Brief:
Return every line from the one with "Select the Rotate" through the one with "Given: Click the closing /IfModule tag", inclusive, exactly as it appears below.
--------
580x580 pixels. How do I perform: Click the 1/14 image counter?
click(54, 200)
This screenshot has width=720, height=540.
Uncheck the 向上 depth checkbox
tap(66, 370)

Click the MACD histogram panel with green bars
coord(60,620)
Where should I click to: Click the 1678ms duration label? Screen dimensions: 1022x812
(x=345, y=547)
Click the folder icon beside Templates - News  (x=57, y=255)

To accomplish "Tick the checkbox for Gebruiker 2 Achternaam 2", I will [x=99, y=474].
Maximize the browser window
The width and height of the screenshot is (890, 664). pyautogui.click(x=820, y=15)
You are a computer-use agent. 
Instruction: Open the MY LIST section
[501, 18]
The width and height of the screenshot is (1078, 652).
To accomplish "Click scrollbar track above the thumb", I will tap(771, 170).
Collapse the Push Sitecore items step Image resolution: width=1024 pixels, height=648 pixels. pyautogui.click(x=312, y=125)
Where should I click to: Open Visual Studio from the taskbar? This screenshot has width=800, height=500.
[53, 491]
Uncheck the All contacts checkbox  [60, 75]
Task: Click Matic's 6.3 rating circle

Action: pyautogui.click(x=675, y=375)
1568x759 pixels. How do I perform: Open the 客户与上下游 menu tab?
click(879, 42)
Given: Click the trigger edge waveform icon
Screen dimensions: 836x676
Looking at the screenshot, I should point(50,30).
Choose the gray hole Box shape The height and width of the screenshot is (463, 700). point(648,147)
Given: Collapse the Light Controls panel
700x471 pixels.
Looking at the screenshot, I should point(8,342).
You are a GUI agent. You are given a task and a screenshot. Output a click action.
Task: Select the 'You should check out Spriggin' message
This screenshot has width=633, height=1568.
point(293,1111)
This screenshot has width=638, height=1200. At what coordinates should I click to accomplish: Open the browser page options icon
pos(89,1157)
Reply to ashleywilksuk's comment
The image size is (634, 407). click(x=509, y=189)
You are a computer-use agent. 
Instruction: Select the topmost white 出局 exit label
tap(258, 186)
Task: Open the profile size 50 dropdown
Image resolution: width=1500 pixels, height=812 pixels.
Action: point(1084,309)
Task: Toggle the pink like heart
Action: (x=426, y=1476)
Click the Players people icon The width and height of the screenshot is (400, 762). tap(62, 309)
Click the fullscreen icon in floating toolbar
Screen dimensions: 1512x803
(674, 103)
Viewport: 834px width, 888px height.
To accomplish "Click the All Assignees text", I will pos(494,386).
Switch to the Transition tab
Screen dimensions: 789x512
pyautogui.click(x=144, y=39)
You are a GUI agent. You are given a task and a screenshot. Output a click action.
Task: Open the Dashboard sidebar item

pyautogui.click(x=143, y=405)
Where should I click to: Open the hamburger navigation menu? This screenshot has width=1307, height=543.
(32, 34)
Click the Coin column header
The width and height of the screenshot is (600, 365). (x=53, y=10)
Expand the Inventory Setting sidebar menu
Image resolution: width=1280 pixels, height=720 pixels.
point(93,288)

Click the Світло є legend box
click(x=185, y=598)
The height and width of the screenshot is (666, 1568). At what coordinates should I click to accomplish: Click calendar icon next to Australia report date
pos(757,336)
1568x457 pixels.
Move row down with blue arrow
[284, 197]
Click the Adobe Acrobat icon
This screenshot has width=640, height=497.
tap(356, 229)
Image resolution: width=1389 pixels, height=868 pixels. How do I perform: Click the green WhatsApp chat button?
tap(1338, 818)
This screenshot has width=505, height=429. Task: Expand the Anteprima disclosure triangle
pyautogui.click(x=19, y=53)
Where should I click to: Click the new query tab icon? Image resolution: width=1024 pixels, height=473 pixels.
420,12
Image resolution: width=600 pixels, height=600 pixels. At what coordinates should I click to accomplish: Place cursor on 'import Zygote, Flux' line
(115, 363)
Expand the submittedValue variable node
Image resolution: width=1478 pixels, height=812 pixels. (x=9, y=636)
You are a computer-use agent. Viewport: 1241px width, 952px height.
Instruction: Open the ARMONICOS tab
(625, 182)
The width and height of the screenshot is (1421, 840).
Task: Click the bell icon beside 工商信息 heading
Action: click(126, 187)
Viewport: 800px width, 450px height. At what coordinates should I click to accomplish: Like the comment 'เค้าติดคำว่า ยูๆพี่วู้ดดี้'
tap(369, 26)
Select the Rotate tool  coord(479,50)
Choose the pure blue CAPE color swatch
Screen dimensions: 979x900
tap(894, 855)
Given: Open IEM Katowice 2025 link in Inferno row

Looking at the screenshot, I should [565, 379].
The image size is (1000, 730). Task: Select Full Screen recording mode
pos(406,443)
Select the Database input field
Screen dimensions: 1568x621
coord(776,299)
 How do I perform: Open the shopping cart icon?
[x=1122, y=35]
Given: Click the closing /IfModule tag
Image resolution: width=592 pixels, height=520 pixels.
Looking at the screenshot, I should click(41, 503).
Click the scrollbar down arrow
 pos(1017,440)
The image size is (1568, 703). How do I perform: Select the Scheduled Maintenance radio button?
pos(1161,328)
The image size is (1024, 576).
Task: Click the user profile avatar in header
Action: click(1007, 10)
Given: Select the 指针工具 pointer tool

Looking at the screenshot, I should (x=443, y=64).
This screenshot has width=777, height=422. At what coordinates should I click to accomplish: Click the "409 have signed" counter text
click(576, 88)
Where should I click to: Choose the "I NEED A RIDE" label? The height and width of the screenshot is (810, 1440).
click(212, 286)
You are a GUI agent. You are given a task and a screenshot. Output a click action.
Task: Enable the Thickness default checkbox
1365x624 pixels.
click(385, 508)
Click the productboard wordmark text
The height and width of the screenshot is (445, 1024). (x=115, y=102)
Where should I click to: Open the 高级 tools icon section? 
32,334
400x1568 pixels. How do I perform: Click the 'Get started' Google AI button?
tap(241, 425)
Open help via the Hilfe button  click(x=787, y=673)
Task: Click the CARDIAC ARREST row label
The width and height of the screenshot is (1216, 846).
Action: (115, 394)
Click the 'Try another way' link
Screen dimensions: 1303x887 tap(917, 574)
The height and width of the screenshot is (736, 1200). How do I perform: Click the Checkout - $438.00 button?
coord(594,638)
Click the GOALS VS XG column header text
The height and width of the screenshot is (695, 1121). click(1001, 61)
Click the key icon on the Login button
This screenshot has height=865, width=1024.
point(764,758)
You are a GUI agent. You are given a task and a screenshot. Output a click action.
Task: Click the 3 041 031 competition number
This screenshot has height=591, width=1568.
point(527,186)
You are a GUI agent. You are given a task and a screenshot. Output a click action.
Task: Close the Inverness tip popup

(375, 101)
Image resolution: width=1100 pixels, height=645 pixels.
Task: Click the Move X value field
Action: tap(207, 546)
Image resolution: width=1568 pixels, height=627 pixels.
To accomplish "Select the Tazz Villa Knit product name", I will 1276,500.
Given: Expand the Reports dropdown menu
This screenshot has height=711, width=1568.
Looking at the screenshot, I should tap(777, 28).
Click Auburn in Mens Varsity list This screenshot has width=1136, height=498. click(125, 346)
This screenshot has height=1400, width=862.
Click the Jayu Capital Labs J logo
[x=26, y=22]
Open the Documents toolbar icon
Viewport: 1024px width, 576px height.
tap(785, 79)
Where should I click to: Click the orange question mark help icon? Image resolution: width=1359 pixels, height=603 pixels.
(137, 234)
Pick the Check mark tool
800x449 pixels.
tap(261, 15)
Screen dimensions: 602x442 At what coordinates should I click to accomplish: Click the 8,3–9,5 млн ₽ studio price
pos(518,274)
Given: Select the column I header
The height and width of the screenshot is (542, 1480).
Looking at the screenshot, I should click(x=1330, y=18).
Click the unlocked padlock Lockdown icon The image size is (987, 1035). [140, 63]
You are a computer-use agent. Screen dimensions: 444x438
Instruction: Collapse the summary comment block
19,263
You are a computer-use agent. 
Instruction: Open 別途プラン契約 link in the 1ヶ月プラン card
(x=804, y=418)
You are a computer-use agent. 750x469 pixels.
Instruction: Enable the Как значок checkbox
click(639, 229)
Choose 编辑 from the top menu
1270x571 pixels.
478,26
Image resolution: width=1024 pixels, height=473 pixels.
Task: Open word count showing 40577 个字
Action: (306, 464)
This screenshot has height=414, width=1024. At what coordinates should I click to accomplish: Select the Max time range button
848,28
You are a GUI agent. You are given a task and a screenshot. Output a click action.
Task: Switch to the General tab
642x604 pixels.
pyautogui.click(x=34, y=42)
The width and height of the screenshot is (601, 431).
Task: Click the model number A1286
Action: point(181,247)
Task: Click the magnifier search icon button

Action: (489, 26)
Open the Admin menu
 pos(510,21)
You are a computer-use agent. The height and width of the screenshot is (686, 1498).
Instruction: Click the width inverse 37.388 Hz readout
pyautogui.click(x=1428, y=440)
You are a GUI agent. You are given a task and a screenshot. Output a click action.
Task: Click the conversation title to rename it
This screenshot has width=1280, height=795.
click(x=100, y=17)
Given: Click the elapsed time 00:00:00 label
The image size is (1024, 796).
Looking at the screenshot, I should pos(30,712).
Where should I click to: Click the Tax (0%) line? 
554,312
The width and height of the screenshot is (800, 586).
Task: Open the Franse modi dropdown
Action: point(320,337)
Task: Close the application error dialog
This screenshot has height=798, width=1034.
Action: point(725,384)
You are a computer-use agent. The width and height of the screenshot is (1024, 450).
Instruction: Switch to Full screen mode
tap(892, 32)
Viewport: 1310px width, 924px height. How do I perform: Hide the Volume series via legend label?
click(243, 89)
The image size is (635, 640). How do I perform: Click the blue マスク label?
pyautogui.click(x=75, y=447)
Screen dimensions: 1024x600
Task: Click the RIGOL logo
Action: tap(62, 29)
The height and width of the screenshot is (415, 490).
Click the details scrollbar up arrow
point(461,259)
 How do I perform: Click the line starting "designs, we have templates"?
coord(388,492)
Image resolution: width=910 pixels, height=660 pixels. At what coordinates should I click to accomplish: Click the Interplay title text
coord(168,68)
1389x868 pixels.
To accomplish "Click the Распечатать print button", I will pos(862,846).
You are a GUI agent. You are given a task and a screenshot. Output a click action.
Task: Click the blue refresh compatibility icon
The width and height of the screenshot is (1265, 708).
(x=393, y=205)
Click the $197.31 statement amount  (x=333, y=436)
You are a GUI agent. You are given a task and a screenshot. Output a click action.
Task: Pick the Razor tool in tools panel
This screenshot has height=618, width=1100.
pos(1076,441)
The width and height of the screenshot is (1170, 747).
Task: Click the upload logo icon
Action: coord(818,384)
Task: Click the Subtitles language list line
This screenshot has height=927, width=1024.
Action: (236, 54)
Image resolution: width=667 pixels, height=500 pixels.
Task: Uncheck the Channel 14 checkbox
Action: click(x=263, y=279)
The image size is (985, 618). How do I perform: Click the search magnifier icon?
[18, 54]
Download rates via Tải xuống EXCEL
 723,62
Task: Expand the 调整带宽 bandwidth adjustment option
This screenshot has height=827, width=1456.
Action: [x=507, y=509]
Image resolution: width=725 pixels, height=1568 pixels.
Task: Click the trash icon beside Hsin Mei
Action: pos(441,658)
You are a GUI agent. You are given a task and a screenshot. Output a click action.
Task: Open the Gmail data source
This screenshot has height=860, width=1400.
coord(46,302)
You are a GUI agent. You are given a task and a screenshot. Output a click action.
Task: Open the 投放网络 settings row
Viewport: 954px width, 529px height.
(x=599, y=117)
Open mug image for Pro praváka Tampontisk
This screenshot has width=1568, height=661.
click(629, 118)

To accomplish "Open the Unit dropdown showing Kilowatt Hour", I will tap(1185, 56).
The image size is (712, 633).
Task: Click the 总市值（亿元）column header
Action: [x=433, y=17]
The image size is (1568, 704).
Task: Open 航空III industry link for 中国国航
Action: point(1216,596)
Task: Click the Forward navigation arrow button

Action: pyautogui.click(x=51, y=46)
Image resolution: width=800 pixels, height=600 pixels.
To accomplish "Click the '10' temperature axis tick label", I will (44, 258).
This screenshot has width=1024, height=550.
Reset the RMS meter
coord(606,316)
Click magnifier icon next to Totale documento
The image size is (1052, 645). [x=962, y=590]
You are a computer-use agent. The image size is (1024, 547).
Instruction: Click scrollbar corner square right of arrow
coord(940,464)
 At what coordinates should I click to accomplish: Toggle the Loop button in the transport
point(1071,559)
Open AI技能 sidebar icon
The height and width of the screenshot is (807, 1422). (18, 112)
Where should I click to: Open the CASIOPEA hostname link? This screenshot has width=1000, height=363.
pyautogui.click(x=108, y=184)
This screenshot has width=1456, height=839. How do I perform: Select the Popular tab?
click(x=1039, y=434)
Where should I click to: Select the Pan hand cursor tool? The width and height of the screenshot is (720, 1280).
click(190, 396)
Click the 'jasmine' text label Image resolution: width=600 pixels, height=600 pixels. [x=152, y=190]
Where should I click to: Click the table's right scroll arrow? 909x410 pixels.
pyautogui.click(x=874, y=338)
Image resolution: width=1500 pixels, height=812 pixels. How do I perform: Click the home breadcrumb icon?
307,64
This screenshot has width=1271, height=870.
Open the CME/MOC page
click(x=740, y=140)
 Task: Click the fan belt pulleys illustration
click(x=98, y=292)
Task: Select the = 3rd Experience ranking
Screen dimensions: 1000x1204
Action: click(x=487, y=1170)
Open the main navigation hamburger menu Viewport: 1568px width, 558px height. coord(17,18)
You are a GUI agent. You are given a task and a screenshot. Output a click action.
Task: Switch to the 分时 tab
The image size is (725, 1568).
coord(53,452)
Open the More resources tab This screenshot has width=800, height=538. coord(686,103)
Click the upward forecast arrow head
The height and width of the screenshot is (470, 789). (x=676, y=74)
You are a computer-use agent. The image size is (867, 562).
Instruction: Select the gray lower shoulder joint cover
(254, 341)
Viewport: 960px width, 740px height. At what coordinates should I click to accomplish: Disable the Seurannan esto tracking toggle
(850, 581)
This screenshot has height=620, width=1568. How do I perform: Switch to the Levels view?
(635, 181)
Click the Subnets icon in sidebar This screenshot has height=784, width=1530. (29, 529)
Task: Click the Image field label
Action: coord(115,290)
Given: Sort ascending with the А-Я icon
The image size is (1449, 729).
--------
Problem solution:
Select the Rotate tool  coord(479,50)
Choose the pure blue CAPE color swatch
Screen dimensions: 979x900
tap(894, 855)
Given: Open IEM Katowice 2025 link in Inferno row

Looking at the screenshot, I should [565, 379].
The image size is (1000, 730). Task: Select Full Screen recording mode
pos(406,443)
Select the Database input field
Screen dimensions: 1568x621
coord(776,299)
 How do I perform: Open the shopping cart icon?
[x=1122, y=35]
Given: Click the closing /IfModule tag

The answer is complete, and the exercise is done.